━━━━━ Stored data

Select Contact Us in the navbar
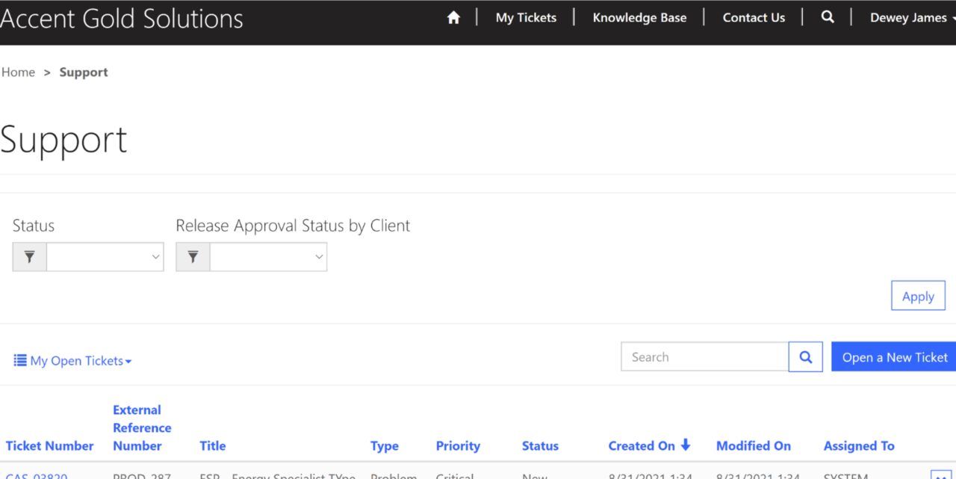 [754, 18]
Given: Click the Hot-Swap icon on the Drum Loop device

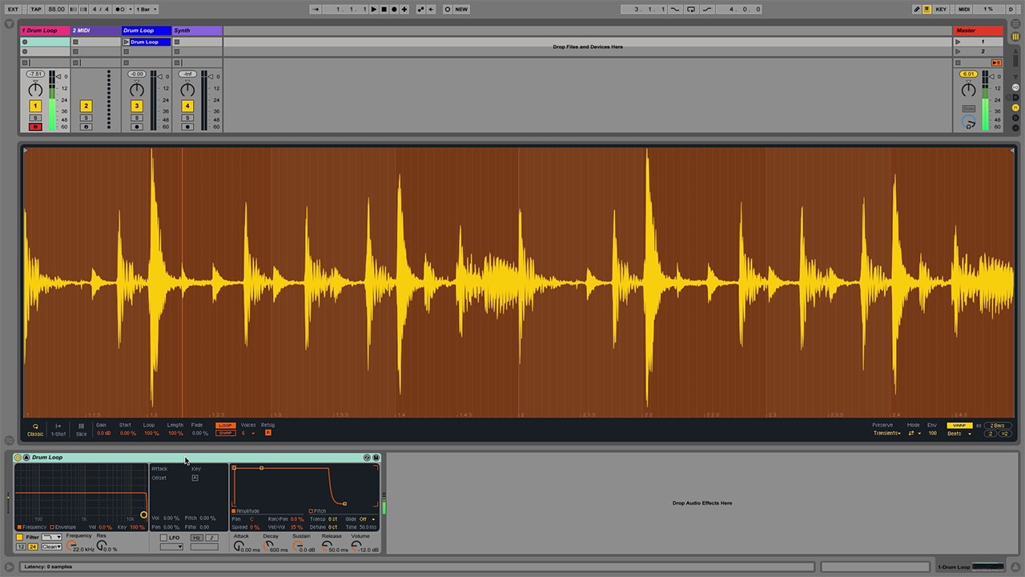Looking at the screenshot, I should tap(367, 457).
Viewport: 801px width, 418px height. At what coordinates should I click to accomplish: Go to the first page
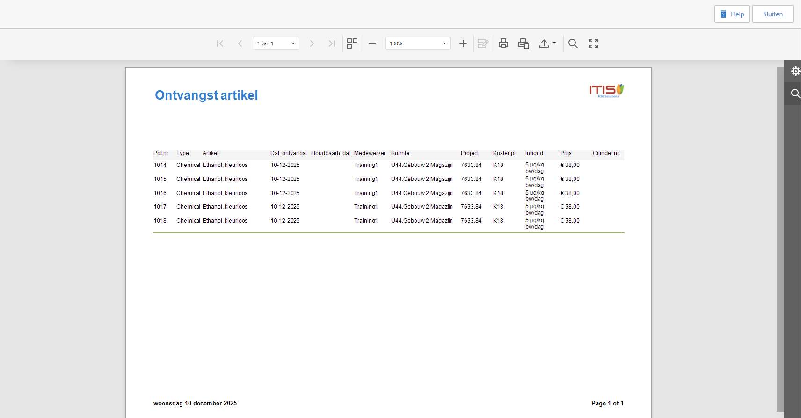click(220, 43)
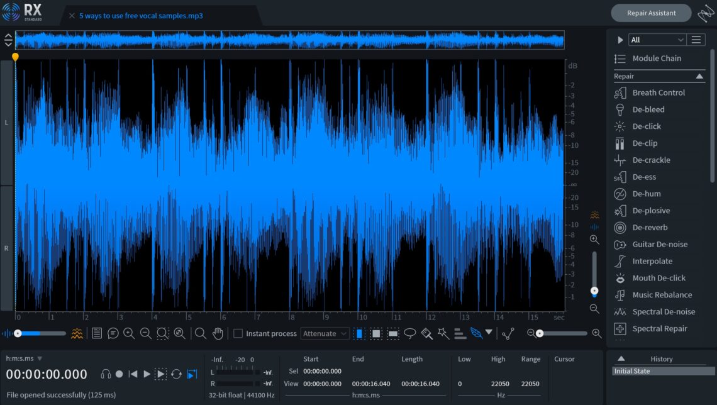Select the Hand grab tool
The width and height of the screenshot is (717, 405).
click(x=218, y=333)
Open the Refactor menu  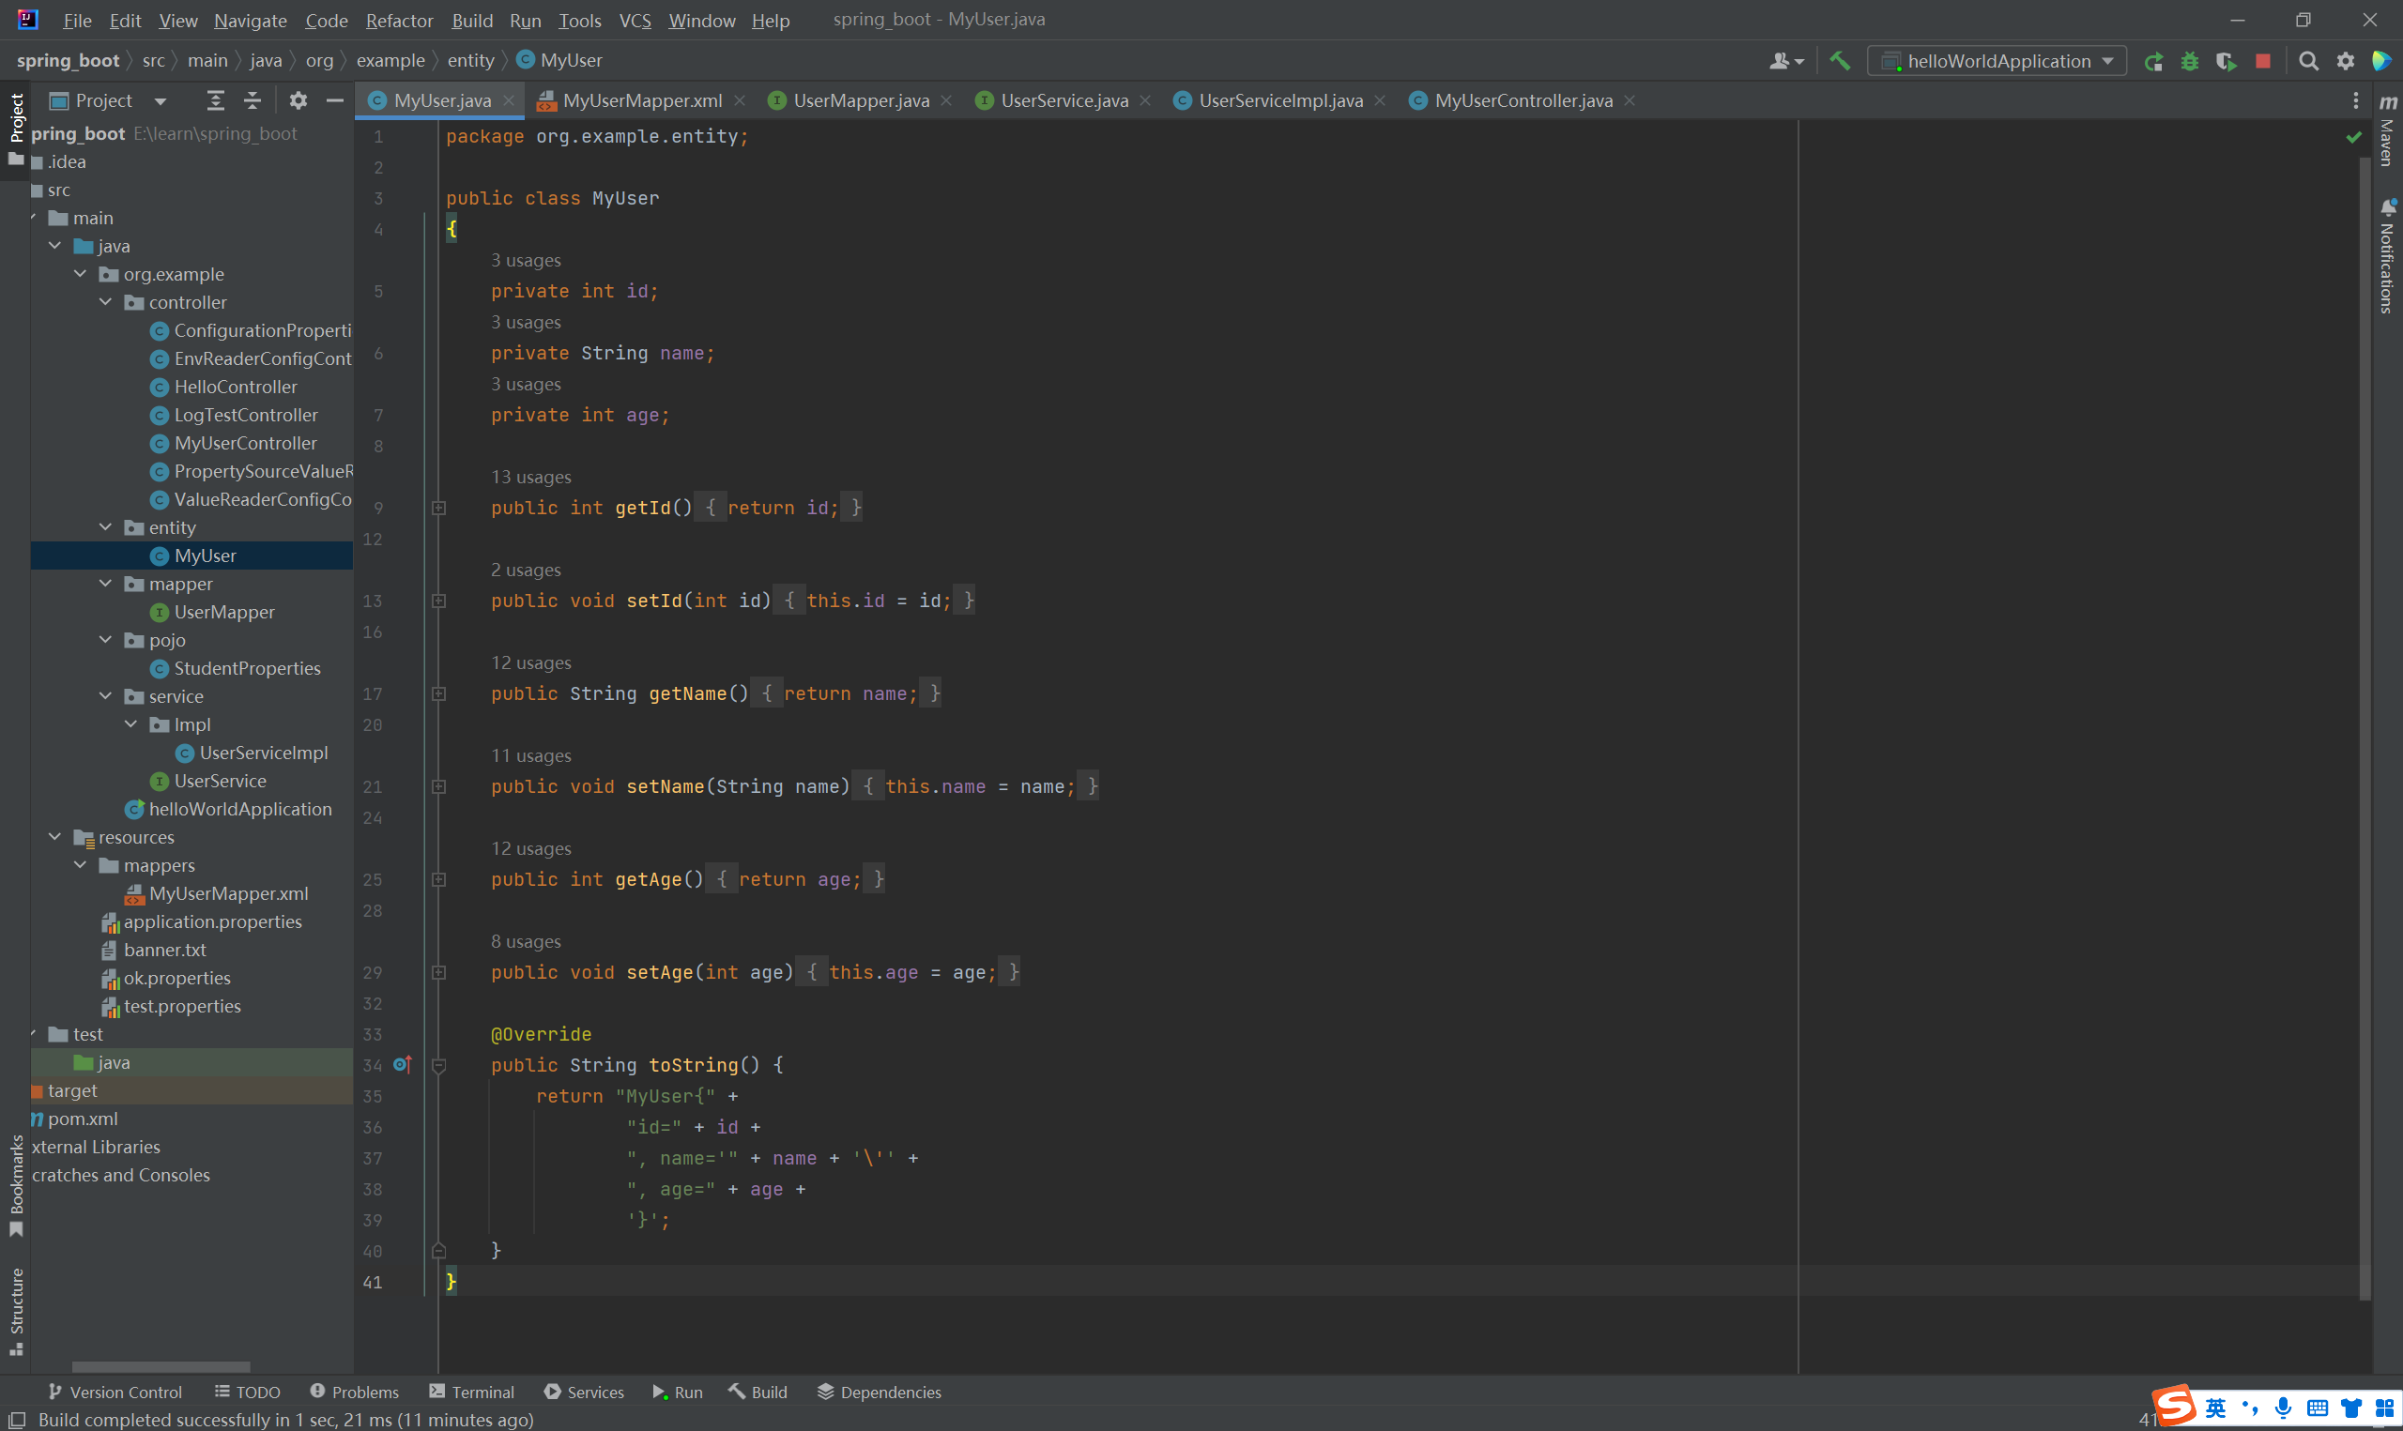tap(398, 20)
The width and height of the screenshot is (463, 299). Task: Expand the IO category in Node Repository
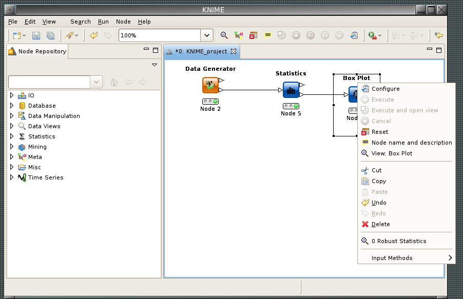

━━━━━━━━━━

● **What is being asked**
State how many lines in the data above contain the word "height", and give only that number.

● **Exercise result**
3